"Grayce was a pivotal figure in that struggle," said Ellen Somekawa, executive director of Asian Americans United (AAU), the Philadelphia advocacy group, whose parents and grandparents were interned.
Some elected officials or policymakers might have been more publicly visible, Somekawa said, but "Grayce was a person who worked on relationships and on getting broad involvement. She was not shy about urging people to change their minds, or act differently."
Others said the same.
"She was not a standard public figure," said Ed Nakawatase, a veteran Philadelphia activist who is president of AAU's directing board. "She didn't run for office, didn't lead marches. . . . She was a very effective person, very focused, and very much to the point in terms of pushing on how to get the [redress] legislation through."
Nakawatase, born in 1943 in a camp in Poston, Ariz., worked directly with Ms. Uyehara when he became president of the local Japanese American Citizens League (JACL) chapter in 1994. Even when they disagreed, he said, Ms. Uyehara's views always came from "a position of principle and thought."

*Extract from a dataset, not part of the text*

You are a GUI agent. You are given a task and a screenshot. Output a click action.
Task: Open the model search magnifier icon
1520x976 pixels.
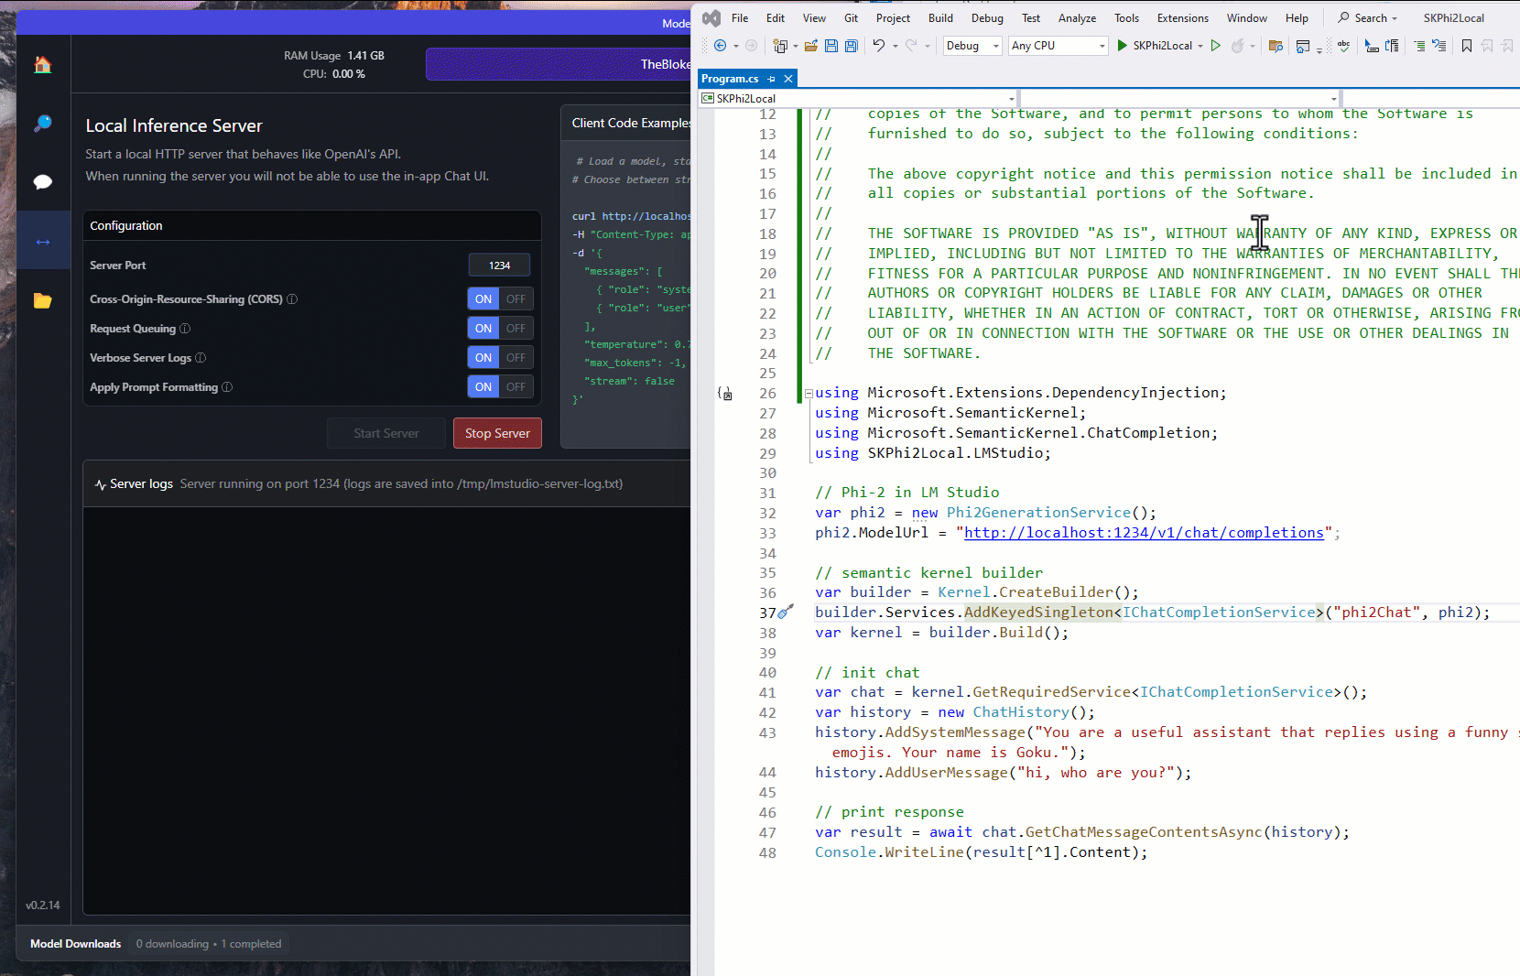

In November, she was honored with the Standing Up for Justice Award from AAU. Ms. Uyehara, of Medford, was too ill to attend.
Her son, Paul, a Justice Department civil-rights lawyer, said his mother never boasted of her work on redress.
"She just kind of thought it was something to be done, and she did it," he said. "She was little, and feisty, and smart in everything."
Ms. Uyehara was a resident of the Medford Leas retirement community since 1988, moving there with her husband after 30 years in West Chester.
She held a master's degree in social work from the University of Pennsylvania, and joined the workforce in the 1960s, a time when it was uncommon for women to take jobs outside the home. She was among the first women to hold a national leadership position in the JACL.
Grayce Kaneda was born on the Fourth of July, 1919, in Stockton, Calif., the second of seven children of immigrant parents. Their lives, like those of other Americans, changed when Japan bombed Pearl Harbor on Dec. 7, 1941, bringing the United States into World War II.
In 1942 President Franklin D. Roosevelt signed Executive Order 9066, causing the removal and incarceration of people of Japanese descent. About 120,000 were confined, at least two-thirds of them American-born. None was charged with a crime.
Ms. Uyehara, then a music major at what is now the University of the Pacific in Stockton, was sent with her family to a nearby camp, then to a bigger prison in rural Rohwer, Ark. That camp eventually held nearly 9,000 Japanese Americans.
At the camp, Ms. Uyehara played the piano at church services.
When the federal War Relocation Authority altered its rules, she was able to leave Arkansas to study at Minnesota State Teachers College. After the war she came to Philadelphia, where a brother was studying at Temple University.
She married Hiroshi Uyehara, an engineer who also had been in the Rohwer camp. Together they helped organize the city chapter of the JACL.
Many internees never spoke of their experience. That began to change in the late 1960s. The JACL established a National Redress Committee in 1978, and the effort grew in 1982 when a commission appointed by President Jimmy Carter found that internment was not caused by a threat to national security but by prejudice and hysteria.
Ms. Uyehara, then retired from social-work positions in Delaware County and Lower Merion, volunteered as national director of the Legislative Education Committee, the JACL's lobbying arm.
"She was the mother of us all," redress strategist Grant Ujifusa said last year. "Philadelphia was really the epicenter of redress, and it was the epicenter because Grayce lived there."
On Aug. 10, 1988, President Ronald Reagan signed House Resolution 442, named for the decorated 442d Regimental Combat Team, composed of Japanese Americans. The act provided money for 60,000 survivors and required that the history of internment be told through monuments, museum collections and in classrooms.
Ms. Uyehara solicited people to donate their internment payments to be used to tell the story of the times and of their own experiences in the camps.
In addition to her husband and son, she is survived by sons Christopher and Laurence; daughter Lisa; a brother; a sister; five grandchildren; three great-grandchildren; and nieces and nephews.
Funeral arrangements were pending Monday.